ACTIVITY =
Write the records out again, precisely as they stand.

THE DATA =
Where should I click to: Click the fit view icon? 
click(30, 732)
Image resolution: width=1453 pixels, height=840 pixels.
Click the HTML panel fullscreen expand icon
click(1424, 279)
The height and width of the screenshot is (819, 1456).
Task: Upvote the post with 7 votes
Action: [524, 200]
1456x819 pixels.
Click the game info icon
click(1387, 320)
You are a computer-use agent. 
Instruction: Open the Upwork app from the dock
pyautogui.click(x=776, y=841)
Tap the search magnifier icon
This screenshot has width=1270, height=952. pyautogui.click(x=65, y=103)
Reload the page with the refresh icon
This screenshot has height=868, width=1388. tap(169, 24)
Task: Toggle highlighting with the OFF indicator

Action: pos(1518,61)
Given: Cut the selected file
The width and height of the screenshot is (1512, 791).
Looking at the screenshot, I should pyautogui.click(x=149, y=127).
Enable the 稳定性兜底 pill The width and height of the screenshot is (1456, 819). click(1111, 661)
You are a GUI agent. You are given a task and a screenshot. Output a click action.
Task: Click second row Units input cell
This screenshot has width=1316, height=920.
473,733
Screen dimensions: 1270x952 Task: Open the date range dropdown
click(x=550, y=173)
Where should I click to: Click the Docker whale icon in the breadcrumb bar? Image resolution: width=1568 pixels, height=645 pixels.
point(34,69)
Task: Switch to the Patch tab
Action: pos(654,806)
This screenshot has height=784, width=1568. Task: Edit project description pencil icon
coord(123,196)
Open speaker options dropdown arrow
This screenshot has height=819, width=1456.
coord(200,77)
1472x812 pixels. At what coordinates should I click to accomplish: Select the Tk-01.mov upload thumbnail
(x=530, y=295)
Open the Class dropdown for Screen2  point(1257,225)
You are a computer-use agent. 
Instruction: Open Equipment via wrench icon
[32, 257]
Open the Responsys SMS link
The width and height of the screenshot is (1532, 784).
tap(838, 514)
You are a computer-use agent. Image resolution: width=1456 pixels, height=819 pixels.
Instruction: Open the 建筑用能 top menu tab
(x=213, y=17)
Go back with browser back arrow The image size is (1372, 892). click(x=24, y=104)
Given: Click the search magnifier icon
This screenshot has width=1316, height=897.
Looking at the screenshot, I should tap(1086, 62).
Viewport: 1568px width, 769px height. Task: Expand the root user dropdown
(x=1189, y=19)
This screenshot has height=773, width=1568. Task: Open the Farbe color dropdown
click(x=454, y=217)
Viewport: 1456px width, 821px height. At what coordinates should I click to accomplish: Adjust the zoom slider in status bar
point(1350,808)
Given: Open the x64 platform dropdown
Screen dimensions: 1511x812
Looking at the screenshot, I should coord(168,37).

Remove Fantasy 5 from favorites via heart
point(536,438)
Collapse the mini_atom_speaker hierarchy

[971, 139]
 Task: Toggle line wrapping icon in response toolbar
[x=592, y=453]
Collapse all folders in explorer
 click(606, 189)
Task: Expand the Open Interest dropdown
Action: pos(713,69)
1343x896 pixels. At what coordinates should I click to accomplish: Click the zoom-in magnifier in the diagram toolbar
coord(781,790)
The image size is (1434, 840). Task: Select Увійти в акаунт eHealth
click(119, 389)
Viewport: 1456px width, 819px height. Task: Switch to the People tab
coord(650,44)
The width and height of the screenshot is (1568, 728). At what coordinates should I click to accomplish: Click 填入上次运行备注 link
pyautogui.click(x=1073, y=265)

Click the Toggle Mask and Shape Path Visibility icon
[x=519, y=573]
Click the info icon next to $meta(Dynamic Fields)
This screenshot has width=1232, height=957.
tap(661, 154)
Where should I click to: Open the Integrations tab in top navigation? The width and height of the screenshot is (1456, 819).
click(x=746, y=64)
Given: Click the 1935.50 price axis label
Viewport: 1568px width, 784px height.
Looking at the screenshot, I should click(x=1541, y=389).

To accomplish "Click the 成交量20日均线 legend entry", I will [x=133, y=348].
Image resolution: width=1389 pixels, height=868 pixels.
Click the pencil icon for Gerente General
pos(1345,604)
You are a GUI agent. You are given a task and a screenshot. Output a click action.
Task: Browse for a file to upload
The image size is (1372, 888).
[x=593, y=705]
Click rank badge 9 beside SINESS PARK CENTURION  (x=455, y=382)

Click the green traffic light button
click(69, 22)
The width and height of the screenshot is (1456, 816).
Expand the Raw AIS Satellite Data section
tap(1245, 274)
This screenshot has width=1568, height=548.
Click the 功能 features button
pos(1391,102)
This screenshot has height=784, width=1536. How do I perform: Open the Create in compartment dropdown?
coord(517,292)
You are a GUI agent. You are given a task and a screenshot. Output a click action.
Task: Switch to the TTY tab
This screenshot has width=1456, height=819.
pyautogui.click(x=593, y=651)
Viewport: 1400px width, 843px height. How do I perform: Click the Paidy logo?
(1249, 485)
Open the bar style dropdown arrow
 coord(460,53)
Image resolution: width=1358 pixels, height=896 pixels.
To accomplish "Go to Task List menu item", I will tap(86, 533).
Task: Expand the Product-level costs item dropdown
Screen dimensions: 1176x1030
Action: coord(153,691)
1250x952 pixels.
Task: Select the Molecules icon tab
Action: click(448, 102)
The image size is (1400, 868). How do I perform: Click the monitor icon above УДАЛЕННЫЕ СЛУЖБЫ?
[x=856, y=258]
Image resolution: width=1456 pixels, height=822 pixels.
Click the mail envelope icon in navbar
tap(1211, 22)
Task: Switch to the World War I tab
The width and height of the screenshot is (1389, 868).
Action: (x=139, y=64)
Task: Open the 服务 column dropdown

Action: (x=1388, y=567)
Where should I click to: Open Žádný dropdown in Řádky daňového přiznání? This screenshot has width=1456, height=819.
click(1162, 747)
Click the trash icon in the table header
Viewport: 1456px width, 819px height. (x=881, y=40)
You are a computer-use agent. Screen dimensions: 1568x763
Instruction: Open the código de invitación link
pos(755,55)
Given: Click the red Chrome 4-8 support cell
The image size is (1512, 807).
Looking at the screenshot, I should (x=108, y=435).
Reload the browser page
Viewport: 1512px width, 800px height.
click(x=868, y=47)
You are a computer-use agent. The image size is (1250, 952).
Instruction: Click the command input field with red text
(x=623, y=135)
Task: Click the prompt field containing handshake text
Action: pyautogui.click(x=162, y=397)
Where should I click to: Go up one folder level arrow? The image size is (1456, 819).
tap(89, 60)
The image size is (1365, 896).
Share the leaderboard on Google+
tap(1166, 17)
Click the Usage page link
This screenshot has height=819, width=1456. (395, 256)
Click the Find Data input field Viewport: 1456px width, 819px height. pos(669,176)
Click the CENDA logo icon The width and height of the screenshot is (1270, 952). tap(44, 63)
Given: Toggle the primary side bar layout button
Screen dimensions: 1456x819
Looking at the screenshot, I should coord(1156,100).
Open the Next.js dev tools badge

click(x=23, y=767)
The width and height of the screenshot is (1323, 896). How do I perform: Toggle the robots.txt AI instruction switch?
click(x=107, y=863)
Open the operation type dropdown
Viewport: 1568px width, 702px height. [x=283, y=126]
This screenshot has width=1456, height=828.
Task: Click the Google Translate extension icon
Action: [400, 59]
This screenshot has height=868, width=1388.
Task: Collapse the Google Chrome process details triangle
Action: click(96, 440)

RESPONSE =
Where should I click to: Click the fit view icon? 
click(30, 732)
Image resolution: width=1453 pixels, height=840 pixels.
Click the HTML panel fullscreen expand icon
click(1424, 279)
The height and width of the screenshot is (819, 1456).
Task: Upvote the post with 7 votes
Action: [524, 200]
1456x819 pixels.
Click the game info icon
click(1387, 320)
You are a computer-use agent. 
Instruction: Open the Upwork app from the dock
pyautogui.click(x=776, y=841)
Tap the search magnifier icon
This screenshot has width=1270, height=952. pyautogui.click(x=65, y=103)
Reload the page with the refresh icon
This screenshot has height=868, width=1388. tap(169, 24)
Task: Toggle highlighting with the OFF indicator

Action: pos(1518,61)
Given: Cut the selected file
The width and height of the screenshot is (1512, 791).
Looking at the screenshot, I should pyautogui.click(x=149, y=127).
Enable the 稳定性兜底 pill The width and height of the screenshot is (1456, 819). click(1111, 661)
You are a GUI agent. You are given a task and a screenshot. Output a click action.
Task: Click second row Units input cell
This screenshot has width=1316, height=920.
473,733
Screen dimensions: 1270x952 Task: Open the date range dropdown
click(x=550, y=173)
Where should I click to: Click the Docker whale icon in the breadcrumb bar? Image resolution: width=1568 pixels, height=645 pixels.
point(34,69)
Task: Switch to the Patch tab
Action: pos(654,806)
This screenshot has height=784, width=1568. Task: Edit project description pencil icon
coord(123,196)
Open speaker options dropdown arrow
This screenshot has height=819, width=1456.
coord(200,77)
1472x812 pixels. At what coordinates should I click to accomplish: Select the Tk-01.mov upload thumbnail
(x=530, y=295)
Open the Class dropdown for Screen2  point(1257,225)
You are a computer-use agent. 
Instruction: Open Equipment via wrench icon
[32, 257]
Open the Responsys SMS link
The width and height of the screenshot is (1532, 784).
tap(838, 514)
You are a computer-use agent. Image resolution: width=1456 pixels, height=819 pixels.
Instruction: Open the 建筑用能 top menu tab
(x=213, y=17)
Go back with browser back arrow The image size is (1372, 892). click(x=24, y=104)
Given: Click the search magnifier icon
This screenshot has width=1316, height=897.
Looking at the screenshot, I should tap(1086, 62).
Viewport: 1568px width, 769px height. Task: Expand the root user dropdown
(x=1189, y=19)
This screenshot has height=773, width=1568. Task: Open the Farbe color dropdown
click(x=454, y=217)
Viewport: 1456px width, 821px height. At what coordinates should I click to accomplish: Adjust the zoom slider in status bar
point(1350,808)
Given: Open the x64 platform dropdown
Screen dimensions: 1511x812
Looking at the screenshot, I should coord(168,37).

Remove Fantasy 5 from favorites via heart
point(536,438)
Collapse the mini_atom_speaker hierarchy

[971, 139]
 Task: Toggle line wrapping icon in response toolbar
[x=592, y=453]
Collapse all folders in explorer
 click(606, 189)
Task: Expand the Open Interest dropdown
Action: pos(713,69)
1343x896 pixels. At what coordinates should I click to accomplish: Click the zoom-in magnifier in the diagram toolbar
coord(781,790)
The image size is (1434, 840). Task: Select Увійти в акаунт eHealth
click(119, 389)
Viewport: 1456px width, 819px height. Task: Switch to the People tab
coord(650,44)
The width and height of the screenshot is (1568, 728). At what coordinates should I click to accomplish: Click 填入上次运行备注 link
pyautogui.click(x=1073, y=265)

Click the Toggle Mask and Shape Path Visibility icon
[x=519, y=573]
Click the info icon next to $meta(Dynamic Fields)
This screenshot has width=1232, height=957.
tap(661, 154)
Where should I click to: Open the Integrations tab in top navigation? The width and height of the screenshot is (1456, 819).
click(x=746, y=64)
Given: Click the 1935.50 price axis label
Viewport: 1568px width, 784px height.
Looking at the screenshot, I should click(x=1541, y=389).

To accomplish "Click the 成交量20日均线 legend entry", I will [x=133, y=348].
Image resolution: width=1389 pixels, height=868 pixels.
Click the pencil icon for Gerente General
pos(1345,604)
You are a GUI agent. You are given a task and a screenshot. Output a click action.
Task: Browse for a file to upload
The image size is (1372, 888).
[x=593, y=705]
Click rank badge 9 beside SINESS PARK CENTURION  (x=455, y=382)

Click the green traffic light button
click(69, 22)
The width and height of the screenshot is (1456, 816).
Expand the Raw AIS Satellite Data section
tap(1245, 274)
This screenshot has width=1568, height=548.
Click the 功能 features button
pos(1391,102)
This screenshot has height=784, width=1536. How do I perform: Open the Create in compartment dropdown?
coord(517,292)
You are a GUI agent. You are given a task and a screenshot. Output a click action.
Task: Switch to the TTY tab
This screenshot has width=1456, height=819.
pyautogui.click(x=593, y=651)
Viewport: 1400px width, 843px height. How do I perform: Click the Paidy logo?
(1249, 485)
Open the bar style dropdown arrow
 coord(460,53)
Image resolution: width=1358 pixels, height=896 pixels.
To accomplish "Go to Task List menu item", I will tap(86, 533).
Task: Expand the Product-level costs item dropdown
Screen dimensions: 1176x1030
Action: coord(153,691)
1250x952 pixels.
Task: Select the Molecules icon tab
Action: click(448, 102)
The image size is (1400, 868). How do I perform: Click the monitor icon above УДАЛЕННЫЕ СЛУЖБЫ?
[x=856, y=258]
Image resolution: width=1456 pixels, height=822 pixels.
Click the mail envelope icon in navbar
tap(1211, 22)
Task: Switch to the World War I tab
The width and height of the screenshot is (1389, 868).
Action: (x=139, y=64)
Task: Open the 服务 column dropdown

Action: (x=1388, y=567)
Where should I click to: Open Žádný dropdown in Řádky daňového přiznání? This screenshot has width=1456, height=819.
click(1162, 747)
Click the trash icon in the table header
Viewport: 1456px width, 819px height. (x=881, y=40)
You are a computer-use agent. Screen dimensions: 1568x763
Instruction: Open the código de invitación link
pos(755,55)
Given: Click the red Chrome 4-8 support cell
The image size is (1512, 807).
Looking at the screenshot, I should (x=108, y=435).
Reload the browser page
Viewport: 1512px width, 800px height.
click(x=868, y=47)
You are a computer-use agent. The image size is (1250, 952).
Instruction: Click the command input field with red text
(x=623, y=135)
Task: Click the prompt field containing handshake text
Action: pyautogui.click(x=162, y=397)
Where should I click to: Go up one folder level arrow? The image size is (1456, 819).
tap(89, 60)
The image size is (1365, 896).
Share the leaderboard on Google+
tap(1166, 17)
Click the Usage page link
This screenshot has height=819, width=1456. (395, 256)
Click the Find Data input field Viewport: 1456px width, 819px height. pos(669,176)
Click the CENDA logo icon The width and height of the screenshot is (1270, 952). tap(44, 63)
Given: Toggle the primary side bar layout button
Screen dimensions: 1456x819
Looking at the screenshot, I should coord(1156,100).
Open the Next.js dev tools badge

click(x=23, y=767)
The width and height of the screenshot is (1323, 896). How do I perform: Toggle the robots.txt AI instruction switch?
click(x=107, y=863)
Open the operation type dropdown
Viewport: 1568px width, 702px height. [x=283, y=126]
This screenshot has width=1456, height=828.
Task: Click the Google Translate extension icon
Action: [400, 59]
This screenshot has height=868, width=1388.
Task: Collapse the Google Chrome process details triangle
Action: click(96, 440)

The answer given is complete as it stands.